Provided passage:
┌──
Calculating… Calculating… DOCSIS Codeword Errors – You will likely see them
DOCSIS correctable codeword errors and uncorrectable codeword errors are available as a metric in most cable operator monitoring tools and Operations Support Systems (OSS). The monitoring tools and OSS generally provide data and dashboards for users to monitor overall network health and then identify a problem when it occurs. Metrics like codeword errors are extracted directly from DOCSIS CMTSs using Simple Network Management Protocol (SNMP) or Internet Protocol Detail Records (IPDR), the later being preferred due to its reduced CMTS CPU utilization. What many people struggle with are what are those codeword errors, what do they mean, and how bad is bad? This artical will answer those questions and discuss Reed Solomon forward error correction including how it corrects bit errors in the DOCSIS network.
Where Codeword Errors Come From
When someone is using a device, such a PC or iPad, and transmits data over a DOCSIS cable modem that larger than 16 bytes of data, an error protection algorithm kicks in called Reed-Solomon (RS) forward error correction (FEC). There are two parts to RS FEC, one is the encoder, which is in the cable modem and the second is the decoder, which is in the CMTS. As an example, the RS encoder creates an 18 byte codeword from an original 16 bytes of data transmitted by you, the user. The two extra bytes of data are added for error correction. The 16 bytes of data plus the 2 bytes of FEC is called a codeword. Great, so we have two bytes of data for error correction added and we know the origin of the mysterious codeword, but now what? How does two bytes of data help us and where do correctable and uncorrectable codewords come from? First, lets understand how the 18 byte codeword was initially formed in the DOCSIS cable modem so that we better understand how the two error correction bytes will help us when we need them. The original 16 bytes are inserted into a matrix as shown below. Each byte is represented by B1 for byte #1, B2 for byte #2, you get the picture. Next, each row in the matrix gets some complex math applied to it using something called a polynomial in order to create a value for each row listed, such as y1. Similarly, each column gets complex math applied to create values such as that displayed by x1 (using that same polynomial). Those are not the actual values, but I don’t want to put you to sleep with algebra.
└──
Raw data:
┌──
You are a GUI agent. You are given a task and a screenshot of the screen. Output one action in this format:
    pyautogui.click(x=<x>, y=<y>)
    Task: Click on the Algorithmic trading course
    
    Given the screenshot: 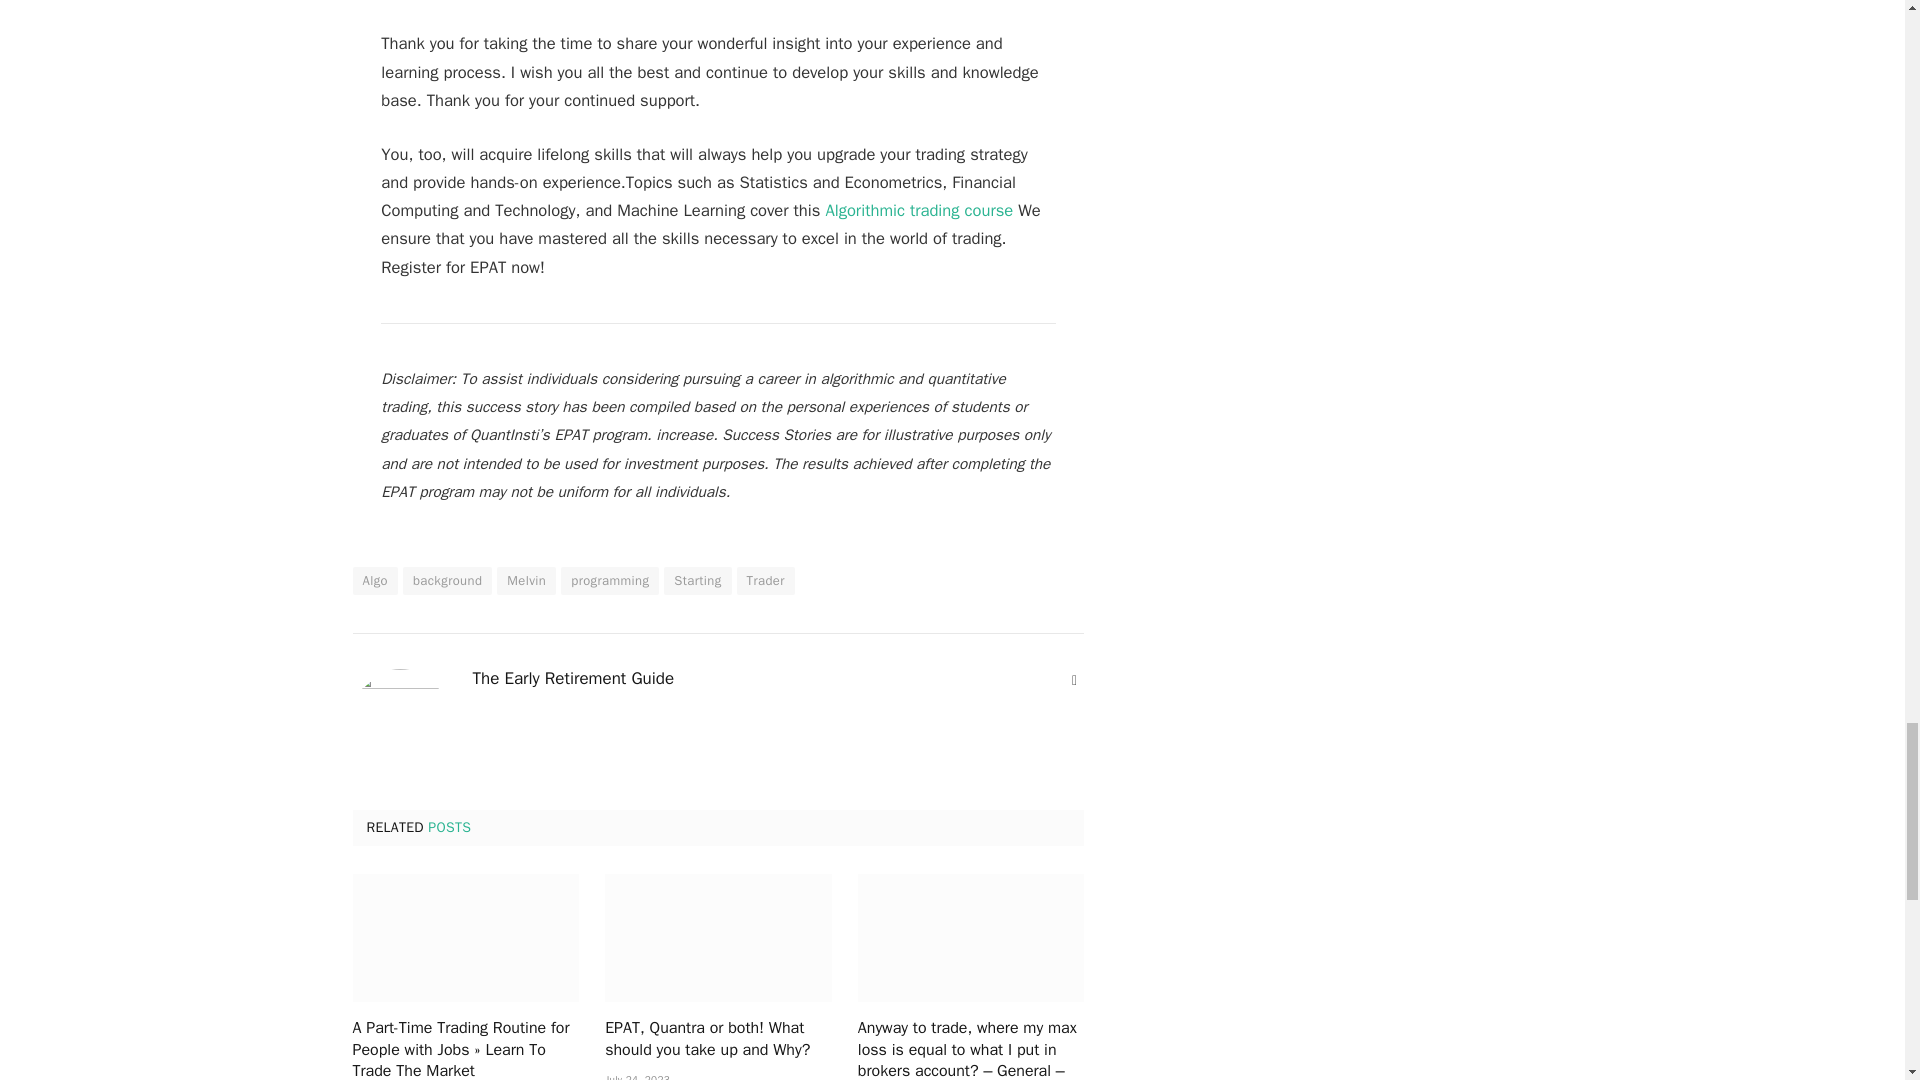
└──
Exercises to complete:
(a) According to the DOCSIS codeword errors article, where in the network is the Reed-Solomon decoder located?
(b) Update the DOCSIS codeword errors article: reproduce everything from "Calculating… Calculating… DOCSIS" down to "the DOCSIS network.", replacing "monitoring tools" with "network management tools".
(c) Go on with the DOCSIS codeword errors article from the point where it stops.

Task-by-task results:
(a) In the CMTS.

(b)
Calculating… Calculating… DOCSIS Codeword Errors – You will likely see them
DOCSIS correctable codeword errors and uncorrectable codeword errors are available as a metric in most cable operator network management tools and Operations Support Systems (OSS). The network management tools and OSS generally provide data and dashboards for users to monitor overall network health and then identify a problem when it occurs. Metrics like codeword errors are extracted directly from DOCSIS CMTSs using Simple Network Management Protocol (SNMP) or Internet Protocol Detail Records (IPDR), the later being preferred due to its reduced CMTS CPU utilization. What many people struggle with are what are those codeword errors, what do they mean, and how bad is bad? This artical will answer those questions and discuss Reed Solomon forward error correction including how it corrects bit errors in the DOCSIS network.

(c)
Finally, the horizontal math values and vertical math values are also put into one final polynomial to create the 2-byte word which is called the parity-bytes in DOCSIS terminology (shown in the red box). If you are interested in the math behind calculating the parity-bytes, check out the DOCSIS standard. Further, I have used a very basic example of 16-bytes for illustration purposes. DOCSIS defines an algorithm by which data packets larger than 16-bytes can be accommodated.
Now that we understand how the RS codeword was formed, we can discuss how errors occur. As the codeword is passing through the HFC network as an RF signal it is likely to experience RF impairments. Let’s say that this particular codeword experiences a brief moment of laser clipping which only impact one byte of the matrix. Shown below is the impacted byte (in red). Here is where the Reed Solomon algorithm in the CMTS works its magic.
Byte B7 is displayed as red, indicating it was the cell that received errors. The RS algorithm was able to determine this using the inverse equations used to create the parity-bytes. First it extracts the vertical and horizontal values and displays their x & y values. Next it calculates the vertical and horizontal values based upon the received data. But what happens is that the received data has a corrupt cell at B7, so its vertical and horizontal values do not match up with those that were created from the parity-bytes. This could be a correctable or uncorrectable codeword error, but we don’t yet know.
How Many Errors Can FEC Correct?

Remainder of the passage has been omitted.